CYB3RRKNIGHT
I think getting tattoos can be an extension of this mindset, but in a more fun way. Our bodies are like our own exhibits we get to be the curators for.
Marte Gastaldello: I love how your tattoo flashes range from plushies, trans memes, gay sh*t, queer archive works and occasional knights and fighters… Would you describe yourself as an image collector? What is your current obsession?
Cyb3rrknight: Thank you so much. While I’ve never thought of myself as one before, an image collector is definitely an apt term. In some sense I think all people around my age (mid-20s) have been trained to be through platforms like Tumblr and Instagram. Even having a smartphone makes us all image collectors; my camera roll has like 30,000 photos and at least 5k of them are screenshots I’m never going to look at again. There’s a human impulse to snapshot as if that makes something more “real.” It’s very easy to adopt the mindset that we represent ourselves through the images we share or quite literally collect (my bedroom walls are covered), and that this is somehow evidence of who we are as people, granting our personalities validity. I think getting tattoos can be an extension of this mindset, but in a more fun way. Our bodies are like our own exhibits we get to be the curators for. I’ve recently been very in touch with all my 14 year old obsessions: watching a lot of Jackass, listening to a lot of screamo, painting at the train tracks; I got a Bam Margera tech-deck the other day I’ve been having a lot of fun with. I’m also in a big dragon era right now.
MG: You are gradually building an archive of images that end up being fixed on someone’s skin. Personally, I think tattoos are one of the biggest sources of my gender euphoria, as they offer me power over my body. What does tattooing mean to you?
CK: Tattooing means so much to me! A dream is having my own giant archive of trans material, as I hate seeing such cool and important media getting lost over time. This is why I source a lot of my trans/queer text from old zines/ porn/ whatever media queer people were allowed to exist in.
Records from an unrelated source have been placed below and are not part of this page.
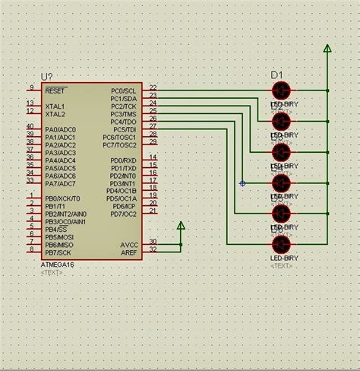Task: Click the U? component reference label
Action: coord(46,77)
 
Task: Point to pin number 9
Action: coord(31,87)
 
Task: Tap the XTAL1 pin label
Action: coord(55,106)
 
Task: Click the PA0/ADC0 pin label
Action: coord(60,130)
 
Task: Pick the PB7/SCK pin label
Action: coord(58,252)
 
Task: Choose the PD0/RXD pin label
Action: coord(123,161)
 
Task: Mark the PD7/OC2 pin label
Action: coord(123,214)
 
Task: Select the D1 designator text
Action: coord(276,75)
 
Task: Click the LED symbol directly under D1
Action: coord(281,90)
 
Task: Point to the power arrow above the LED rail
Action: coord(327,49)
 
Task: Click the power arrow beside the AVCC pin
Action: coord(181,226)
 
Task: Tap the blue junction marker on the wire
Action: coord(242,183)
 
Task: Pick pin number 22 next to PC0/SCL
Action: coord(153,87)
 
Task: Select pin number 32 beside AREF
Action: coord(153,249)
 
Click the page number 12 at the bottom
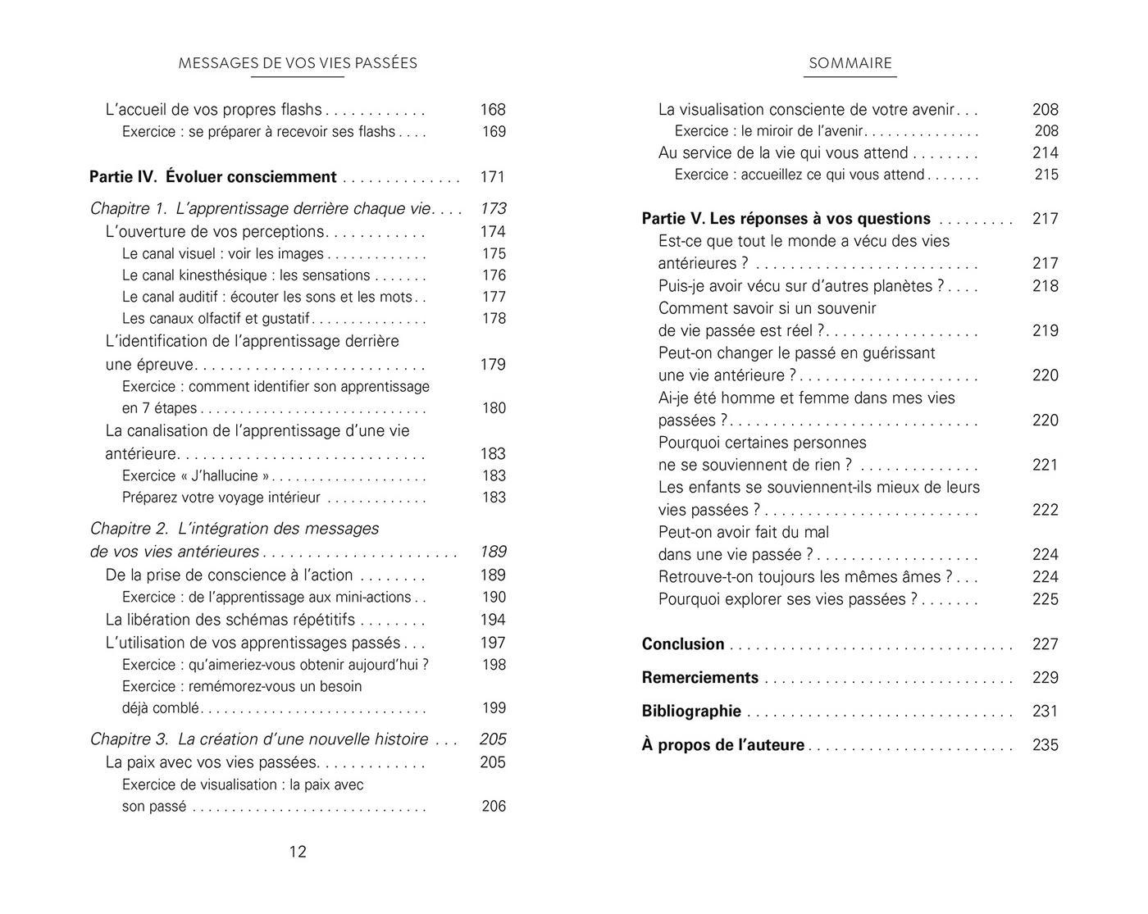298,852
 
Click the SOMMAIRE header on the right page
850,63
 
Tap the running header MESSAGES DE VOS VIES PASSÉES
298,63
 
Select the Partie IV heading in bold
212,177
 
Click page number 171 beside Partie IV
493,177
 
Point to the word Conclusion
683,644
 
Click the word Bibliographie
691,712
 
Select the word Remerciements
700,678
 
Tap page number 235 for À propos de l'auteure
1046,745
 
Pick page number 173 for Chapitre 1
493,209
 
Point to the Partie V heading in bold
786,219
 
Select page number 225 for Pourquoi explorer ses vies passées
1046,599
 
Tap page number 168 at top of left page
493,110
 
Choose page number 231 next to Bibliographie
1046,712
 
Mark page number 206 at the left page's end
494,807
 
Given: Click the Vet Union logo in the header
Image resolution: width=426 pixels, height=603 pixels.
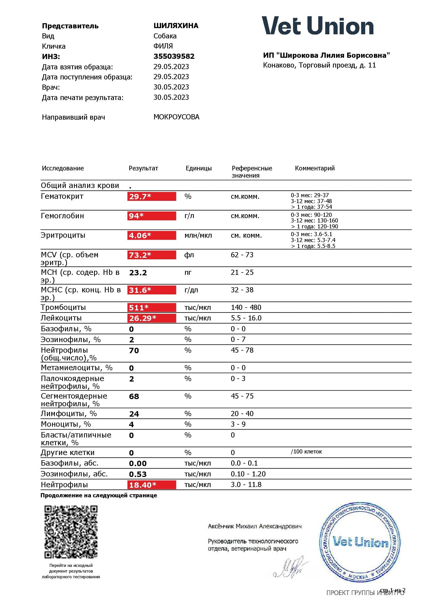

Tattooing this imagery that I know is hard to find (or extremely gate kept) feels like a way of preserving such materials. It also feels like a way for me to create trans history that doesn’t exist or I can’t find (like when I take reference photos from porn of cis dudes and transgender them; or my imagined portraits of sexy trans knights). Additionally, I’m a die-hard believer that getting tattoos (or any body mods) is a form of transition right in line with surgery or hormones–they’re all forms of exerting bodily autonomy and aligning your external self with your self-image. A lot of body mod history is also gay history (for example, pretty much all standard piercing procedures in America can be traced to a group of kinky gay men who were piercing each other during the AIDs crisis), and tattooing connects me to this lineage. It’s also opened up my trans community even more than I could have imagined; I have (what feels like) a world-wide network of freaks that I treasure.
MG: With your practice being so physical, I think it can be interesting to discuss ways of working on our body, its limits and how to approach them. I know you are focusing on tattoos right now, but do you think you’ll ever express yourself with any other artistic means in the future?
CK: The limits of the body in regards to tattooing is something I consider a lot. It’s less associated with me than my trans work, but I also care deeply about disability justice in the tattooing world. I fantasize a lot of what adaptive tech or mobility aids could look like as a tattoo artist. If I had unlimited funds and knowledge I’d be reprogramming embroidery machines to work on human skin. Trans theory and disability theory often overlap in their imaginings of what it can look like to extend past the confines of our current biology (see: A Cyborg Manifesto by Donna Haraway). Medical transition is bio-hacking and I love being a cyborg. I definitely like to play around with other mediums. I love making music and comics; I want to make more clothes and video art. I like trying new stuff all the time–I’m currently trying to get my hands on a soldering iron so I can finish repairing some broken synths/ drum machines. Going to continue my bio-hacking journey in my own body and also am trying to scheme doing so for others (have to leave it at that for now). I’m never really sure what I’m going to do next, so we will both be waiting to see :).